I stopped following the thread, simply holding on. I licked my lips and said, “I want you to let them go. Let them go alive, unharmed, and unchanged. Ezo will tell me what to do, and you’ll know how to fix your machine.”
I made certain to be specific. I could ask her to let them go, and she might toss their bodies over her wall, or imprison them for fifty years, or turn them into houseflies and let them fly away.
Outside of this dream, my friends were dying. Because of me.
Silver Maude smiled. “Even if I could allow them to live, by the time you emerge from this place, they will be five thousand years dead.”
Talsar’s voice, What’s the point in having everything if you look up from all those baubles one day and find yourself alone?
Like opening my eyes to the light for the first time, I realized that I didn’t want to be alone.
I jerked on that thread of pain with all my willpower, bringing the agony sharp and hard into focus.
“No!” Granny Maude shrieked.

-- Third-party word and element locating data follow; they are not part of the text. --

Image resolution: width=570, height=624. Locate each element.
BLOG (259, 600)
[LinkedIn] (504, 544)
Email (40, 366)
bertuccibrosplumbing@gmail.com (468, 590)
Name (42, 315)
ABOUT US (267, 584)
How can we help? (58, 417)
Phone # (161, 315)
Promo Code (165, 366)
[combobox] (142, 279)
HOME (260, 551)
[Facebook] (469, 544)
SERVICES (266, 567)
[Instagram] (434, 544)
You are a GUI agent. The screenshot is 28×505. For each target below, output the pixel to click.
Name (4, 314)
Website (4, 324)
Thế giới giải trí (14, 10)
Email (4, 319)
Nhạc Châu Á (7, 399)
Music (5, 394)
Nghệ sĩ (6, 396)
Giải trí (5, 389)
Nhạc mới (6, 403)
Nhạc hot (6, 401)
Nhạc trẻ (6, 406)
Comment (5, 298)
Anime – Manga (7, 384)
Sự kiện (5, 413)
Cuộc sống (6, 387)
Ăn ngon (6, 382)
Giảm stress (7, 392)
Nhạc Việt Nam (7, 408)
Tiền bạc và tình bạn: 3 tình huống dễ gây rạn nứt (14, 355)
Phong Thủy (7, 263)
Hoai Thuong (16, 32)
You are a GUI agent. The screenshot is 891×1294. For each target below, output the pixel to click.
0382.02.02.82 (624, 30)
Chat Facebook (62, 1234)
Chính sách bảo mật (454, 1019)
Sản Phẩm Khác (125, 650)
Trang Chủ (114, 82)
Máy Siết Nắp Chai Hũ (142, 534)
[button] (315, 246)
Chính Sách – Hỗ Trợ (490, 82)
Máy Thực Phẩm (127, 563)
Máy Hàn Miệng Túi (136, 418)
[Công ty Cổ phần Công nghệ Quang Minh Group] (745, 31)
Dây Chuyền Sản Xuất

Like a dog on a lead yanked backward, she disappeared from the dream. The world inverted again, and I staggered forward and hit my knees hard against the platform, retching whatever was in my stomach. Granny Maude had fallen into the snow in front of the orrery, blinking at the sky in a daze.
“Adeline!” Ezo pulled me to my feet.
“It’s you, Ezo.” I gasped. “You’re the one she wants. That golden gear, it will complete the machine. They know you’ll know how to fix it.”
Ezo’s eyes went wide, and his lips parted. “I wouldn’t—”
“He will.” Granny Maude pulled herself onto the platform. “He will, because you brought them all, Adeline. Every person in the world he loves is there.” She pointed into the mist, where the muffled sounds of struggle echoed off the village’s unseen broken walls.